The FSRU (floating storage and regasification unit) “Hoegh Esperanza”, moored since Thursday at about 300 meters from there, sounded its siren as it approached the boat where the head of state had taken place, accompanied by several ministers, local councillors and journalists, in cold and foggy weather.
This imposing 300-meter long blue and red naval vessel, cluttered with pipes, has been loaded with enough Nigerian gas for the annual consumption of “50,000 homes” and will begin deliveries on December 22.
Five floating terminals will open in the next few months, after construction work was carried out at full speed thanks to billions of euros released by Berlin.
“We are making ourselves independent of Russian pipelines,” Scholz praised.
These facilities will supply one third of the country’s gas needs, thus warding off, for the time being, the catastrophic scenarios of massive shortages still evoked a few months ago.
Contracts
Floating LNG (Liquefied Natural Gas) terminals allow natural gas to be imported by sea in liquid form. They consist of a mooring platform and a vessel called FSRU, where the LNG is delivered, stored and regasified, before being sent to the network.
Unlike other European countries, Germany did not have any terminals on its soil, preferring the cheap resource coming from Russian pipelines, on which it depended for 55% of its imports.
Everything changed with the war in Ukraine and the end of deliveries from Russian Gazprom.
Imports of liquefied gas to Germany via Belgian, Dutch and French ports have surged.
To avoid prohibitive transport costs, the country has decided to launch several terminal projects on its own soil.
But Germany has still not signed any significant gas contracts to fill these terminals in the immediate future.
“The import capacity will be there.
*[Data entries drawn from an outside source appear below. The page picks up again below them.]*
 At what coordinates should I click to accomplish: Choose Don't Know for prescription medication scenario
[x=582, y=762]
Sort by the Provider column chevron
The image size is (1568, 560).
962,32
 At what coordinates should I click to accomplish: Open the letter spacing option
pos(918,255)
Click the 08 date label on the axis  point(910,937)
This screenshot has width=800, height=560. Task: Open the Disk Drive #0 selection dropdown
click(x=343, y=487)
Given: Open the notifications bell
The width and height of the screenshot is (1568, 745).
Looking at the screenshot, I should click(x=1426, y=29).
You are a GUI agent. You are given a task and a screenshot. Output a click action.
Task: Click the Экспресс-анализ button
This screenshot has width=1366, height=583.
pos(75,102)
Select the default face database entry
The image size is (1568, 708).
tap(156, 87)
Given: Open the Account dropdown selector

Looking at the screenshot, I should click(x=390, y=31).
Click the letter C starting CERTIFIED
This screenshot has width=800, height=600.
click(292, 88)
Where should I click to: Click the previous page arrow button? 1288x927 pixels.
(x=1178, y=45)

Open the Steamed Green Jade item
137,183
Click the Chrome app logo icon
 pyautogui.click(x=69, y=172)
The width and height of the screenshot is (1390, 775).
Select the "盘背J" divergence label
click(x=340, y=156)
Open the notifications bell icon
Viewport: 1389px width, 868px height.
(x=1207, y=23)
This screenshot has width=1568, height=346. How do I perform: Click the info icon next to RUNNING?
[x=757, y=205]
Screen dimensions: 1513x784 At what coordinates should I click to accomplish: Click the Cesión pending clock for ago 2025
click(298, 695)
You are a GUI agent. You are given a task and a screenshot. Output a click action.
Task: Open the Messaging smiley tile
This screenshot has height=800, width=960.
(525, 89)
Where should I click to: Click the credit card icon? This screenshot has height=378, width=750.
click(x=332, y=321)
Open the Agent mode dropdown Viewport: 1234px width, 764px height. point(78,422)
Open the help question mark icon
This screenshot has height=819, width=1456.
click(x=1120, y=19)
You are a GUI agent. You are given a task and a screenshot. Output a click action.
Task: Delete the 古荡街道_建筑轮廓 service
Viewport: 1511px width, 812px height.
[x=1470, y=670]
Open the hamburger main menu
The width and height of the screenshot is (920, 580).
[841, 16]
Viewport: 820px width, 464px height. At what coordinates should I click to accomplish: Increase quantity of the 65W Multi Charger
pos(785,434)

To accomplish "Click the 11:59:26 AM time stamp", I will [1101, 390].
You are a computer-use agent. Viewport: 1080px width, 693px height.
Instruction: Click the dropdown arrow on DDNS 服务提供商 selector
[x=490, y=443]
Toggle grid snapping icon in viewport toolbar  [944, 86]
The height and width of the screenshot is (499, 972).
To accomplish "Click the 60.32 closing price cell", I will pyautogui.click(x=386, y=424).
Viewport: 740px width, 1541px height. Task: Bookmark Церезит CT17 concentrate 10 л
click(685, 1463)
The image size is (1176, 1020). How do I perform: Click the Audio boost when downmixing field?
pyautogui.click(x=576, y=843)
But what worries me are the deliveries,” Johan Lilliestam, a researcher at the University of Potsdam, told AFP.
A contract between the American company ConocoPhillips and Qatar has been signed for the Wilhelmshaven terminal. However, gas deliveries will not begin until 2026.
Negotiations between German energy companies, led by RWE and Uniper, and the main global suppliers, such as Qatar, the United States and Canada, are stalling.
Producers are looking for long term contracts to make their investments profitable, while Berlin wants short term contracts in order to gradually move away from fossil fuels.
Environmental organizations are already concerned that these LNG projects will jeopardize the government’s climate goals.
A dozen environmental activists demonstrated in Wilhelmshaven on Saturday morning, with signs calling for an “end to gas”, AFP noted.
Cuts
“If we want to supply liquefied gas to Germany for the long term, we will have to conclude contracts for long periods,” Holger Kreetz, operational director of Uniper, which manages the Wilhelmshaven terminal, admitted on Saturday, interviewed by AFP.
Without a significant contract, Germany is exposed to the volatility of the short-term spot markets for its supplies.
Prices have certainly fallen since the summer. But the market could tighten as early as 2023, due to the recovery of demand in China, which is slowly abandoning the “zero Covid” policy.
And the current cold winter in Germany could empty the tanks faster than expected.
“We cannot exclude blackouts for the next winter”, says Andreas Schroeder, an expert for the London-based ICIS.
The German authorities therefore call on the population to continue their efforts to save the resource.
“We are far from being out of the woods,” said German Economy Minister Robert Habeck on Saturday, also in Wilhelmshaven.
Berlin’s goal is to save 20% of gas this winter, compared to 13% currently.